When it comes to the opening night film at Cannes, the festival usually rolls out the red carpet for a returning director. The last 10 years have seen festival openers from familiar faces including Baz Luhrmann, Woody Allen and Jim Jarmusch.
Its fitting, then, that Michel Hazanavicius gets this year’s edition started with “Final Cut.” The French director has previously presented three films in competition at Cannes, including the 2011 silent-era homage “The Artist,” which went on to win five Oscars.
“Final Cut” is a French-language remake of Shinichiro Ueda’s 2017 zombie comedy “One Cut of the Dead.” In a review for The New York Times, Elisabeth Vincentelli described the original, Japanese film as “an uproarious backstage farce” and “meta commentary” on making art.
The film’s original French title was “Z (Comme Z)” — as in “zombie” — but will be now be called “Coupez!” in France, “due to the symbolic charge that the letter Z has gained” since Russia invaded Ukraine, Hazanavicious said in a statement. The letter has been used by Russians to show their support for the war.
“With this choice, the film’s director, producers, and distributor, the Festival de Cannes, and by extension, all the French cinema, mark their solidarity with the Ukrainian people,” the festival’s organizers said in a statement addressing the name change.
“Final Cut” stars Bérénice Bejo, Hazanavicius’s frequent collaborator (and his wife). Their previous films together include “OSS 117: Cairo, Nest of Spies,” “The Artist” and “The Search.” Their daughter Simone also appears in “Final Cut.”

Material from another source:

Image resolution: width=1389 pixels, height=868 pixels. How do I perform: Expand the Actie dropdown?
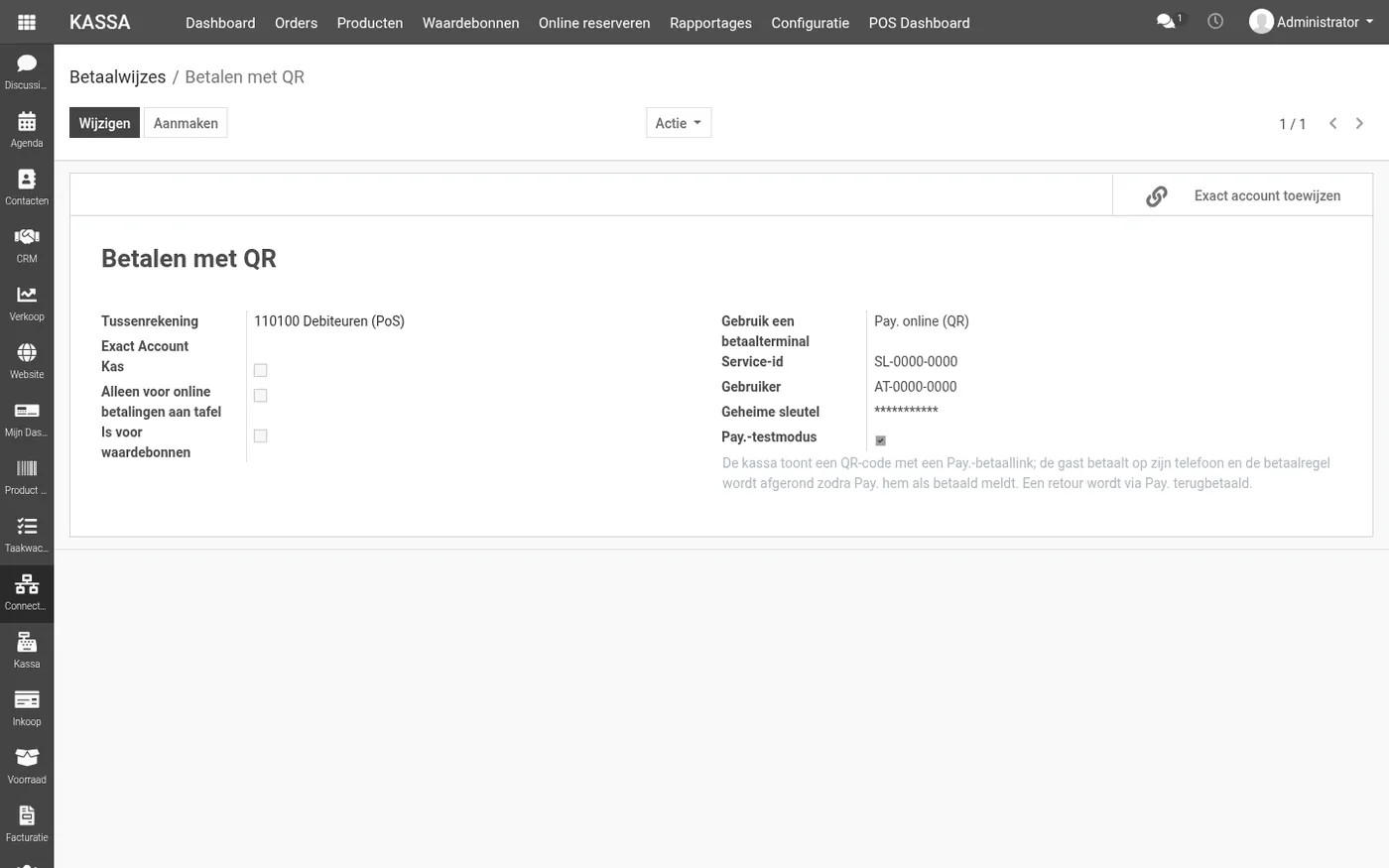click(679, 123)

“Final Cut” was originally slated to premiere at Sundance Film Festival in January. But, then, the Omicron coronavirus variant was surging, and so it was announced that Sundance’s planned in-person screenings would be swapped for virtual ones. “We believe that it is best to premiere ‘Final Cut’ in a theater with a live audience,” Hazanavicius said in a statement, “and have made the difficult decision to remove the film from this year’s festival.”